Siamo in epoca di comunicazione, un'epoca nella quale è stato stravolto tutto il sistema dell’informazione su scala mondiale. Lo standard del giornalista che abbiamo conosciuto nel secolo scorso è profondamente cambiato. Il peso dell’informazione oggi è legato alla qualità dei contenuti e, soprattutto, alla capacità di saperli spalmare nei luoghi virtuali della rete i quali sono diventati i maggiori veicoli d’informazione dell’opinione pubblica. La stessa Tv e l’informazione cartacea se non è capace di fondersi con il web saranno destinati all’irrilevanza. Il network di LaC, in Calabria, è diventato oggi il primo vettore d’informazione e comunicazione della Regione e non solo. Tutto ciò, grazie all’intuizione della nostra azienda editoriale. Il nostro successo, chiaramente,  non siamo noi a decretarlo ma sono i numeri.
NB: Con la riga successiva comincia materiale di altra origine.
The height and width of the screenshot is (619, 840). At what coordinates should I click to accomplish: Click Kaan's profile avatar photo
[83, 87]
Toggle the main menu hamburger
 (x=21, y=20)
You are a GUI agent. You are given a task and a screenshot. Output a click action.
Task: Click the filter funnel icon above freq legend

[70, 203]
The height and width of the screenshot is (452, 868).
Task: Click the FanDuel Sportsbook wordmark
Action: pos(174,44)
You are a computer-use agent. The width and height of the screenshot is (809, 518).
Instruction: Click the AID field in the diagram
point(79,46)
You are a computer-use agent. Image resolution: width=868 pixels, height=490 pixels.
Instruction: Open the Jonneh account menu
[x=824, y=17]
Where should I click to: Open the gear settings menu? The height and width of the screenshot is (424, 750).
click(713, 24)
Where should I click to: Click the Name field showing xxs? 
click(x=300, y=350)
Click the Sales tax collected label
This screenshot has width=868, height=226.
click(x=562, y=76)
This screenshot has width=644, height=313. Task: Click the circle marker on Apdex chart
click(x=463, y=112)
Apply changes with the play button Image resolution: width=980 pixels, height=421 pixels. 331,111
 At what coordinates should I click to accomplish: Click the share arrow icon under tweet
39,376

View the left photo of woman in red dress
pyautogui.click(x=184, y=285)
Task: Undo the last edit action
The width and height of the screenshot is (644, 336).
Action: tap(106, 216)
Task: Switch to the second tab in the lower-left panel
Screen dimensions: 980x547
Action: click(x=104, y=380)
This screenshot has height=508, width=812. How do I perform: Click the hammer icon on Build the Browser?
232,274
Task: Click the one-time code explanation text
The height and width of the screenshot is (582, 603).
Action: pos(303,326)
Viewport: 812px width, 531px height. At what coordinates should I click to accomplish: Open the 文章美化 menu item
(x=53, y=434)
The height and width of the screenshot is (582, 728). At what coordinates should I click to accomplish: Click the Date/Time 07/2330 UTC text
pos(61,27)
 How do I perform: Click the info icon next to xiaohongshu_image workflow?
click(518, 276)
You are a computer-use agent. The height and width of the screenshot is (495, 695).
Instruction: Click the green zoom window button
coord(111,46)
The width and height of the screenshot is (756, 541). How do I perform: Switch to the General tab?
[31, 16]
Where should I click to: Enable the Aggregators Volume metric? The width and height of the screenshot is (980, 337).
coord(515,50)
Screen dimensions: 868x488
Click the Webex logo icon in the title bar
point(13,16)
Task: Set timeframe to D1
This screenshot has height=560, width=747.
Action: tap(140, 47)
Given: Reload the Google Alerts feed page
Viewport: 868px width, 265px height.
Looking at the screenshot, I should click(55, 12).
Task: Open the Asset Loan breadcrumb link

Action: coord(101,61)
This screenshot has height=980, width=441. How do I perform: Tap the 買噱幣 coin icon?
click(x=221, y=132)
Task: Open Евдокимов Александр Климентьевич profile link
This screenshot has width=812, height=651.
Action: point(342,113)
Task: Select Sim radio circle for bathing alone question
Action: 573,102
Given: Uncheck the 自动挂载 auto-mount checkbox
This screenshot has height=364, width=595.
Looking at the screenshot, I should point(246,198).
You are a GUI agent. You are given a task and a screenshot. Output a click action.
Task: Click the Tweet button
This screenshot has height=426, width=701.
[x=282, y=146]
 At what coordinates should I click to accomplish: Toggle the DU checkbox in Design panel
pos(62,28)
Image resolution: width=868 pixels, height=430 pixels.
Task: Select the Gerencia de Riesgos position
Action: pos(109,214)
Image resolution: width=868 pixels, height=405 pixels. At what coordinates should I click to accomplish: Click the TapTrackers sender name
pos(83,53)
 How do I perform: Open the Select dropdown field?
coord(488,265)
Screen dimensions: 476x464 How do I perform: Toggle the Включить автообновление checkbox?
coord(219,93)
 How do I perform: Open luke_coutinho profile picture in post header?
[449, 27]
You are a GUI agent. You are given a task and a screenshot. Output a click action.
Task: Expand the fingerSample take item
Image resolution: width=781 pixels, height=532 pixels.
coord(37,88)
E almeno i numeri dovrebbero essere indiscutibili.

 

Tuttavia,  la concorrenza nel settore è forte, anche perché, molti si sono accorti della rivoluzione in atto in ritardo, altri si sono cullati in ataviche rendite di posizione e, dunque, è quasi naturale che pur di conquistare qualche punto si possano aggrappare a tutto. L’ultima sorta di fake news, infatti,  è una singolare interpretazione della relazione periodica dei dati Agcom. Intendiamoci, con tutto il rispetto per l’istituzione ma in quella relazione articolata in tabelle le analisi spesso appaiono in netto contrasto tra loro. Inoltre, in alcuni casi,  le statistiche sono declinate in modo da apparire incomprensibili. Tuttavia, al di là di questa sottolineatura,  quello che emerge anche dai dati Agcom e in ogni tabella statistica è il peso sempre maggiore che ha assunto internet nella nostra regione come mezzo per informarsi. Ci appare, quindi, assai curiosa   la classifica contenuta  nella tabella: “Brand più utilizzati per informarsi su fatti locali”, allorquando quest’ultima parola,  contrassegnata da un asterisco,  spiega a margine che è “esclusa l’informazione online”. Quella stessa informazione online che, in un’altra tabella,  risulta, invece, essere utilizzata da oltre il 50% dei calabresi, una percentuale, addirittura al di sopra della media nazionale che si ferma al 41%. In presenza di queste premesse, dunque,  parlare di “Brand più utilizzati per informarsi su fatti locali”, ci appare  paradossale.   

 

Detto ciò, in quella tabella primeggiano alcune testate televisive e cartacee. Una classifica che stride con la realtà dei dati. Proprio in relazione alla nostra testata televisiva, i dati Auditel ci offrono una lettura assolutamente diversa. I nostri contatti netti, infatti,  sono 76.651, il nostro ascolto medio sale a quota 848. Siamo la seconda rete più vista in assoluto in Calabria per contatti netti e in alcune fasce siamo la rete più vista in questa regione. Tuttavia, il dato interessante in questa fase di affermazione dell’identità della nostra  rete (sempre più all-news),  è il dato degli ascolti medi, i quali, ci danno a circa 850, ciò significa che in nessun momento,  meno di 850 persone sono sintonizzati sulla nostra rete per 24 ore e, comunque, siamo la rete più seguita in Calabria per ciò che riguarda i programmi.  Le nostre trasmissioni, infatti,  sono seguite e viste per intero o quasi. Ciò, è un fatto, confermato dal dato costante che rileviamo da  mesi. Altro dato importante che ci preme evidenziare,  è quello relativo all’informazione,  ottenuto soprattutto con il Tg delle 23:00 che risulta essere il più seguito delle tre edizioni, con 8.526 contatti e, in alcuni giorni, con punte di 12.402 contatti.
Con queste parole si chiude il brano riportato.